Pada 2022, Kementan telah menetapkan pupuk urea yang dialokasikan sebanyak 4,2 juta ton, SP-36 541.201 ton, ZA 823.475 ton, NPK 2,5 juta ton, NPK formula khusus 11.469 ton, organik granul 1 juta ton, dan organik cair 1,9 juta ton.
Fungsional Analis Prasarana dan Sarana Pertanian pada Dinas Pertanian dan Ketahanan Pangan Jawa Timur, Edy Purwanto, menuturkan, disparitas harga pupuk bersubsidi dan nonsubsidi menjadi salah satu pemicu penyimpangan distribusi.

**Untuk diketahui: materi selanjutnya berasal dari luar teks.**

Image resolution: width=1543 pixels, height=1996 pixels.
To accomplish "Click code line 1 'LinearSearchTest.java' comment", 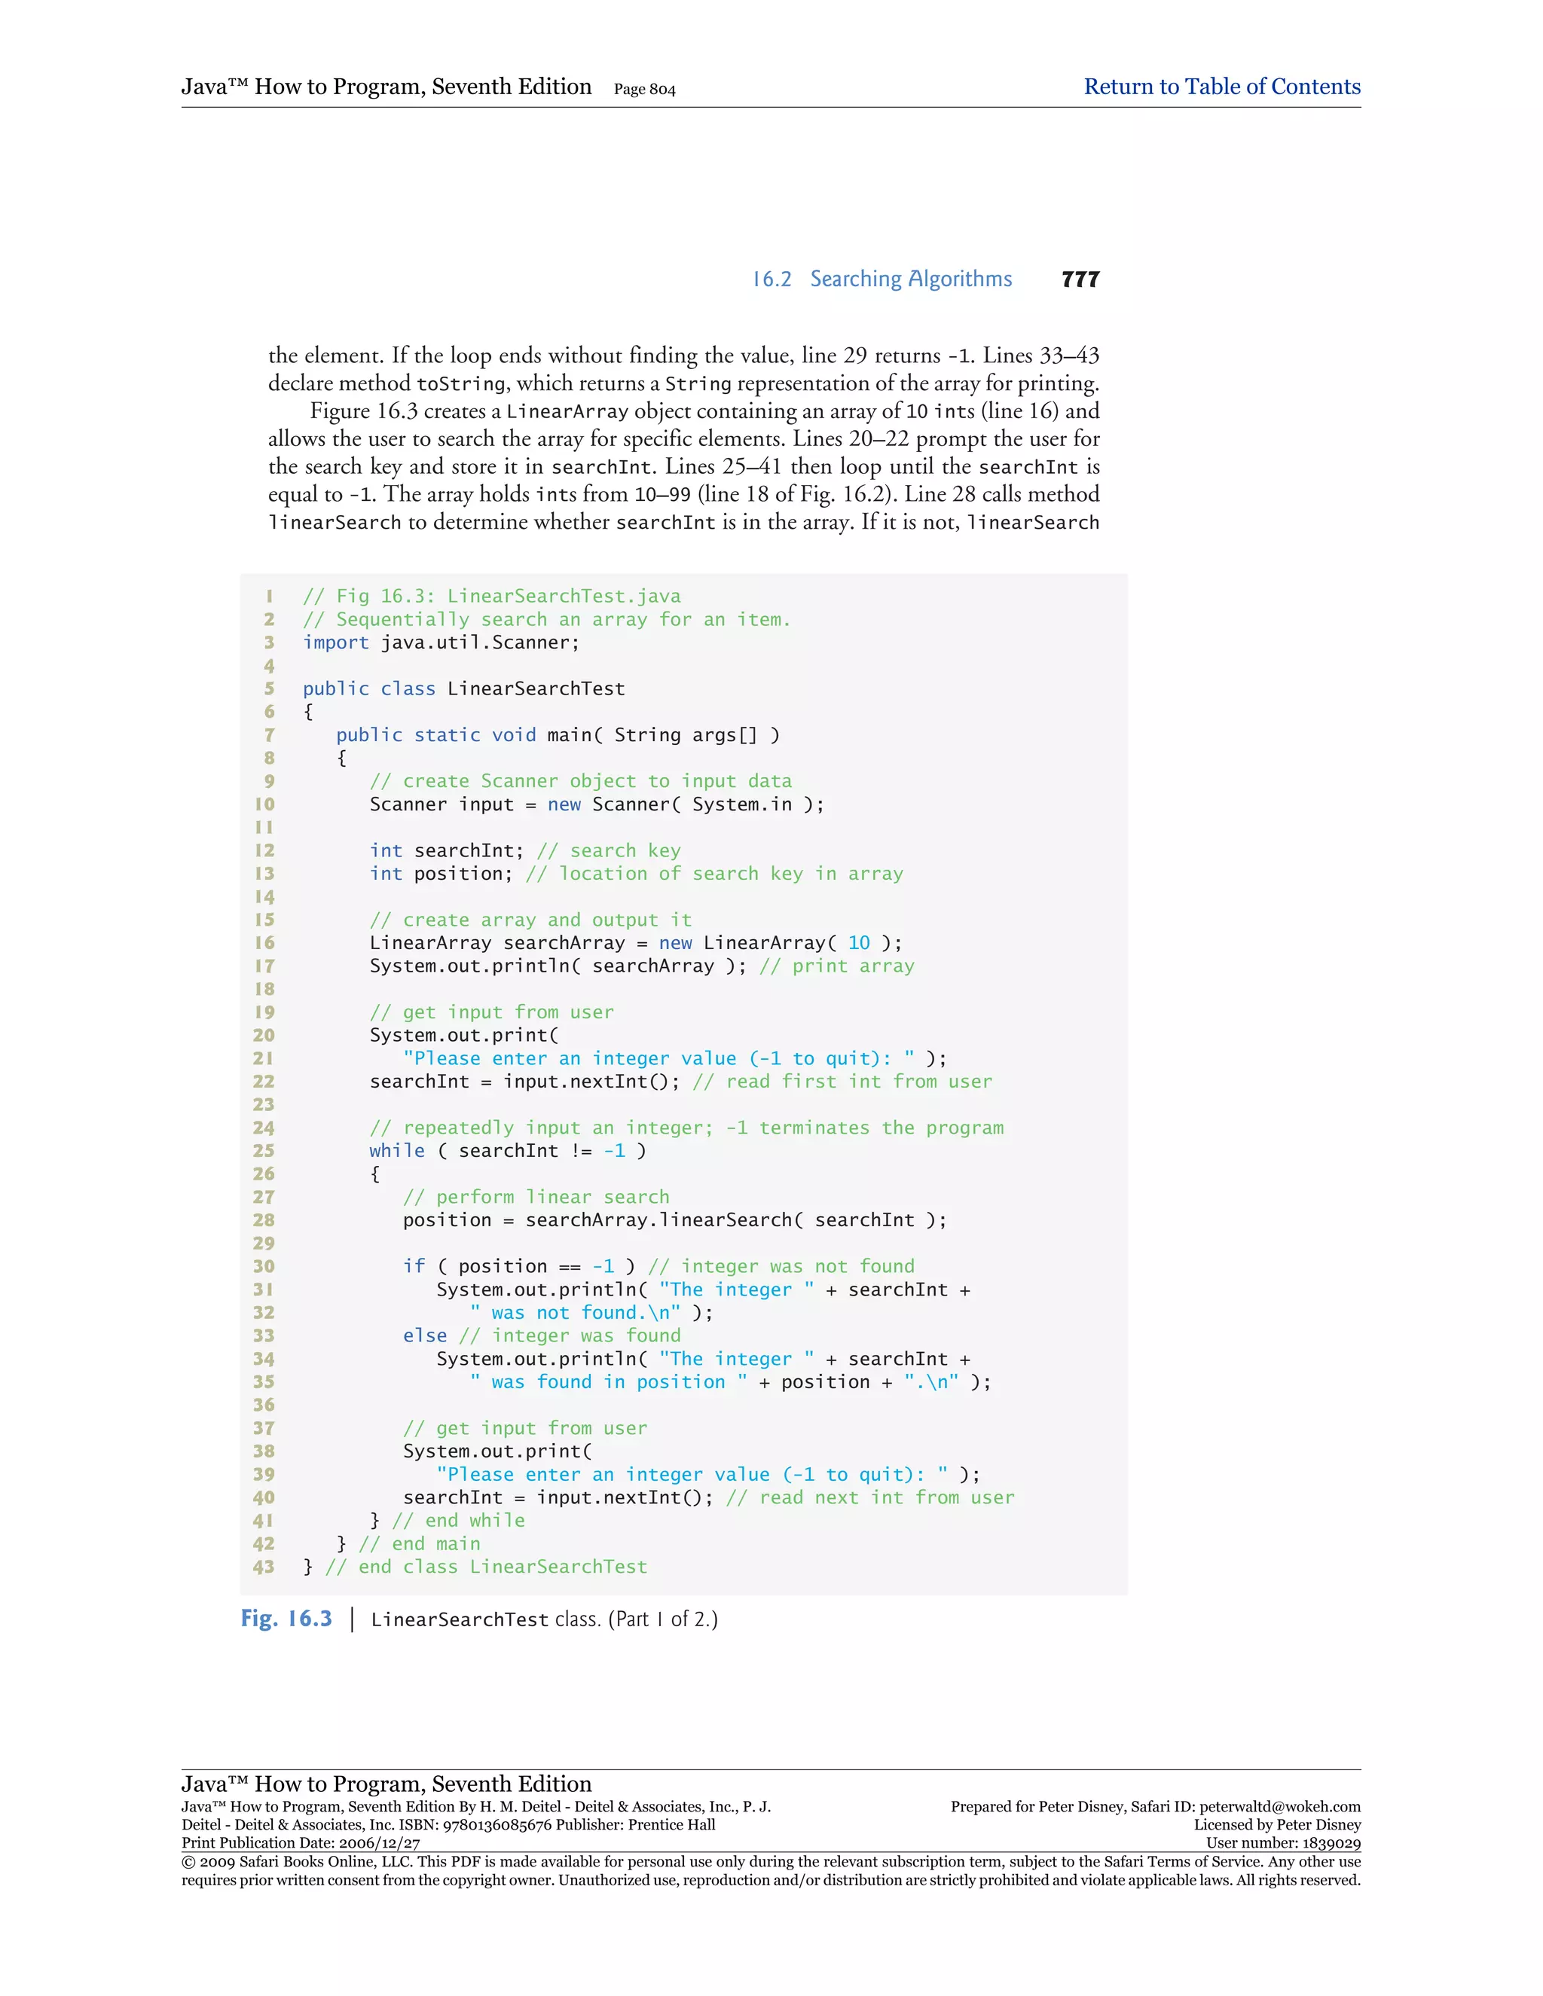I will coord(491,596).
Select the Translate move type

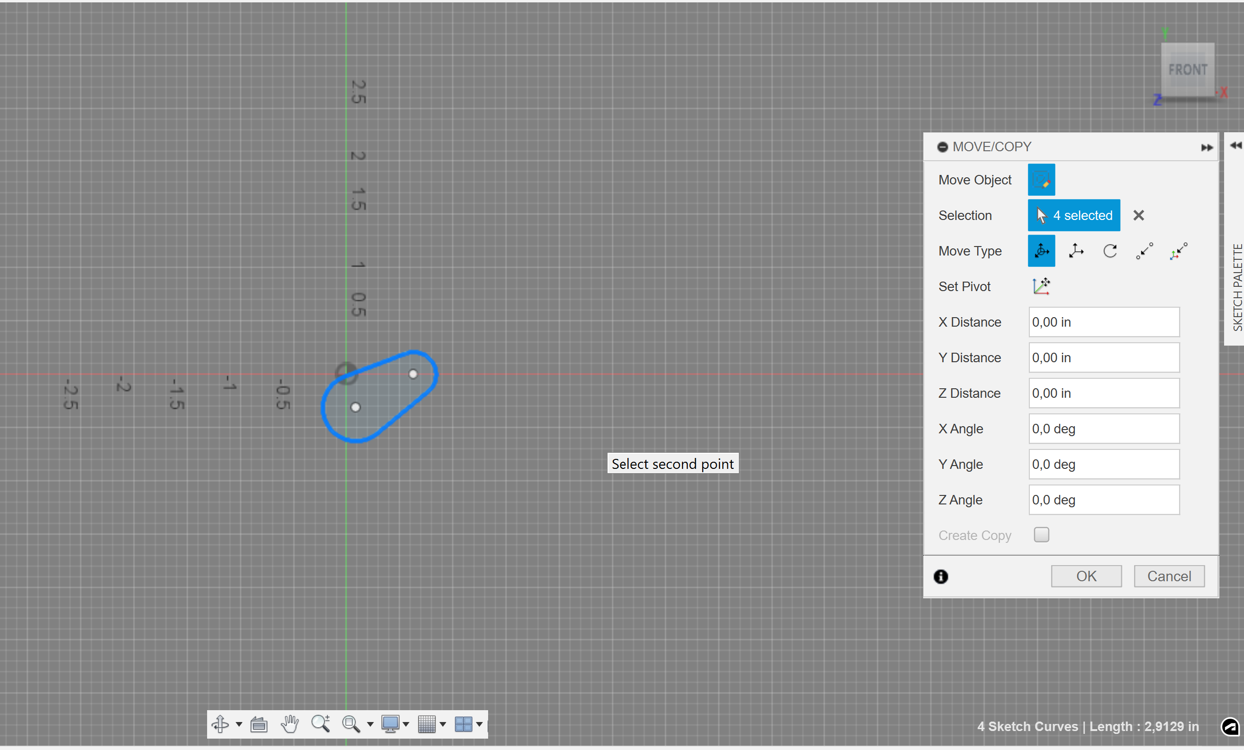pyautogui.click(x=1076, y=251)
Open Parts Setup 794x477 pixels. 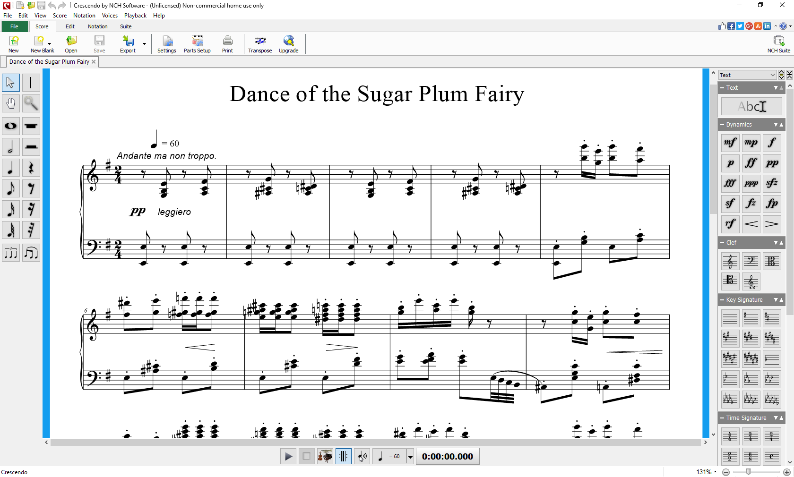point(197,44)
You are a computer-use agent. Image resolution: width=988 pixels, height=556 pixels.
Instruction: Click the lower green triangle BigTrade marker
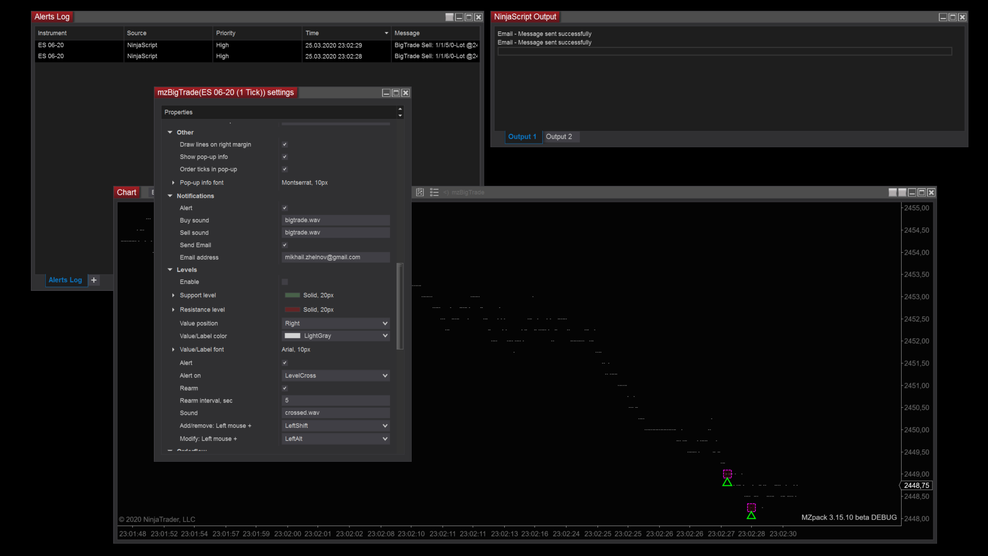pos(751,515)
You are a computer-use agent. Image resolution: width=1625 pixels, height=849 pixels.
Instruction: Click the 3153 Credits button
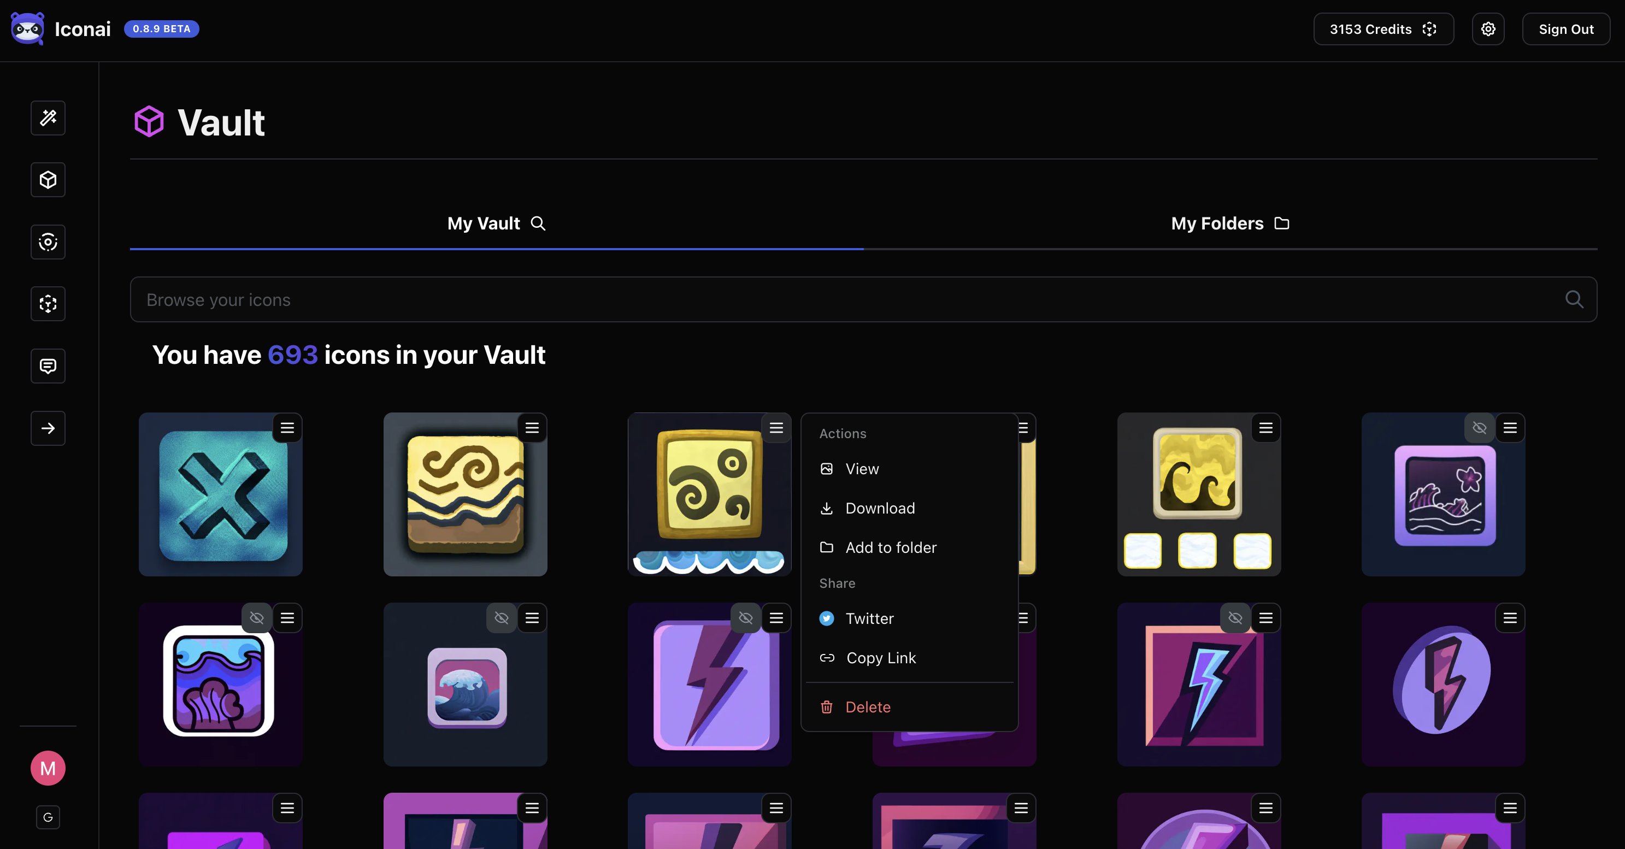[1383, 29]
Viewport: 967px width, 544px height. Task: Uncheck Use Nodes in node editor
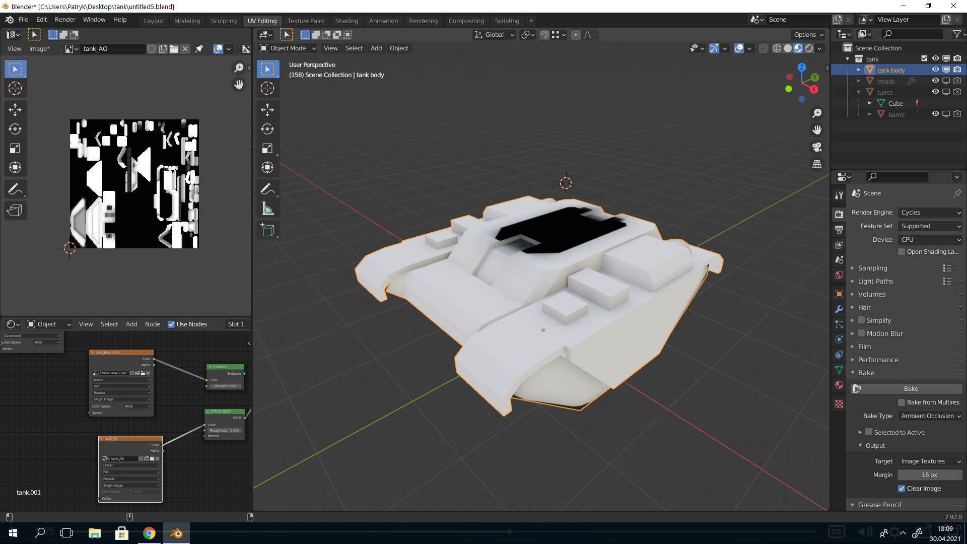171,324
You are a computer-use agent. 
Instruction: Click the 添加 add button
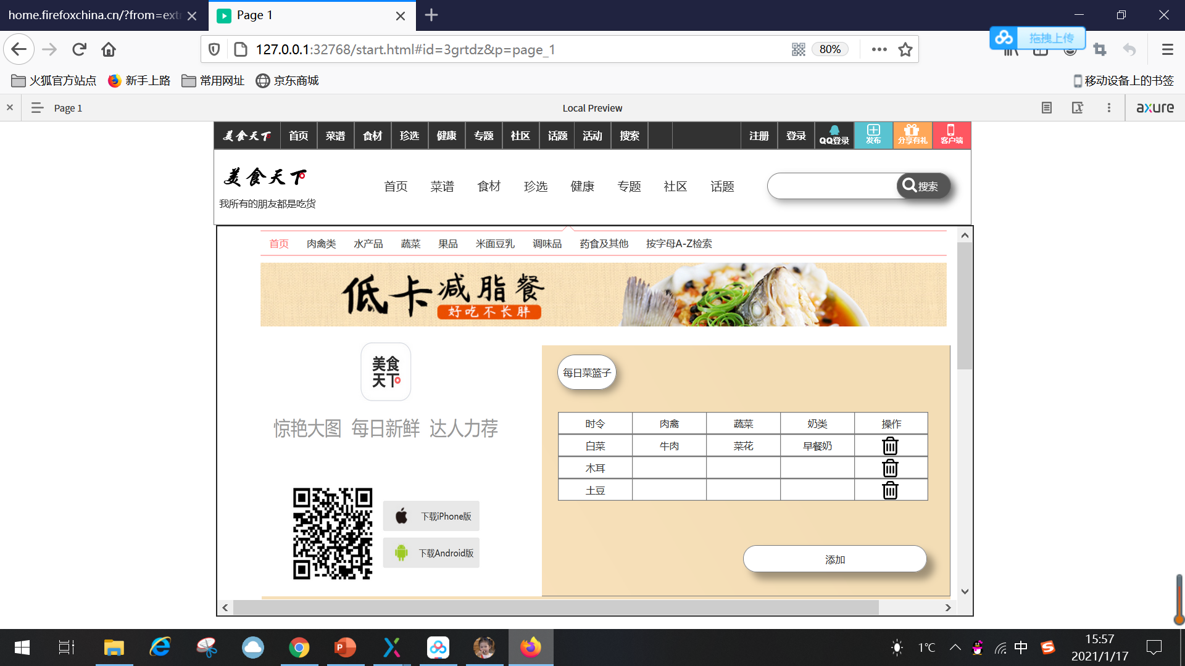click(x=834, y=559)
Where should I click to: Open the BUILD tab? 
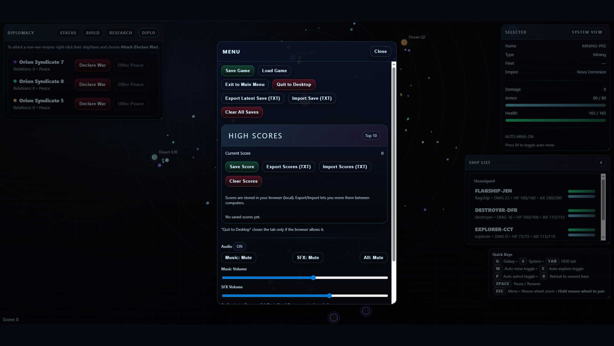92,33
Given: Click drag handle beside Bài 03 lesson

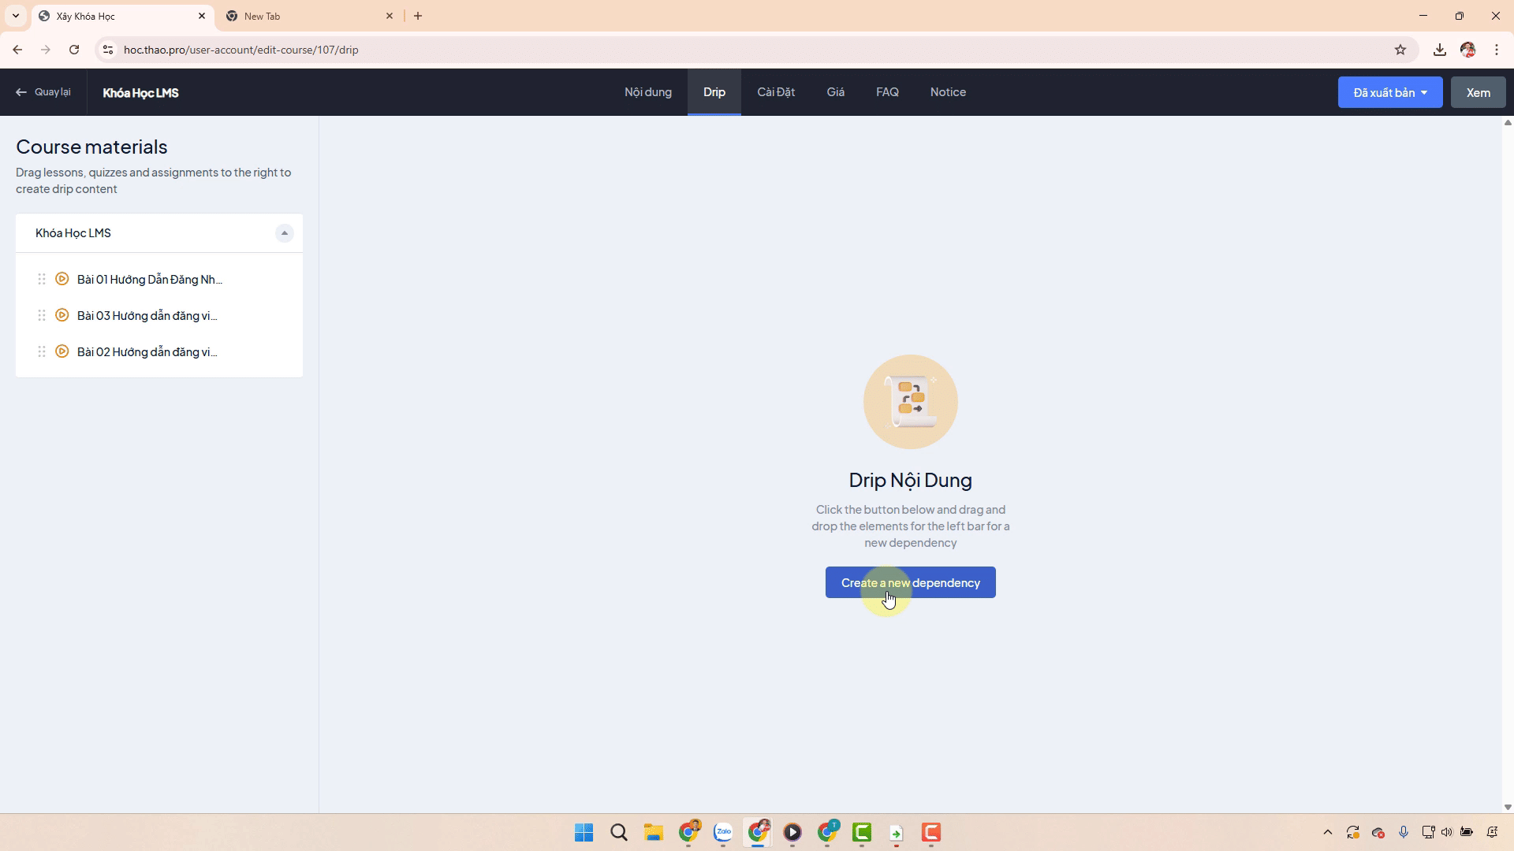Looking at the screenshot, I should pos(42,315).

Contohnya, harga eceran tertinggi urea bersubsidi sebesar Rp 112.500 per karung (50 kg), sedangkan harga urea nonsubsidi di pasaran bisa 2,5-3 kali lipat lebih mahal.
Di sisi lain, tak semua petani mendapat alokasi pupuk bersubsidi. Sebab, peruntukannya hanya bagi petani yang terdaftar di e-RDKK Kementan, dengan lahan paling luas 2 hektar, setiap musim tanam. ”Karena itu, yang tidak terdaftar sering kali berusaha mendapatkannya,” ujar Edy.
Selain berkoordinasi dengan dinas pertanian kabupaten/kota, menurut Edy, pihaknya juga menyampaikan kepada PT Pupuk Indonesia Wilayah Jatim agar mengawasi distribusi mulai dari pabrik, distributor, sampai kios atau pengecer, sesuai Permendag Nomor 15 Tahun 2013.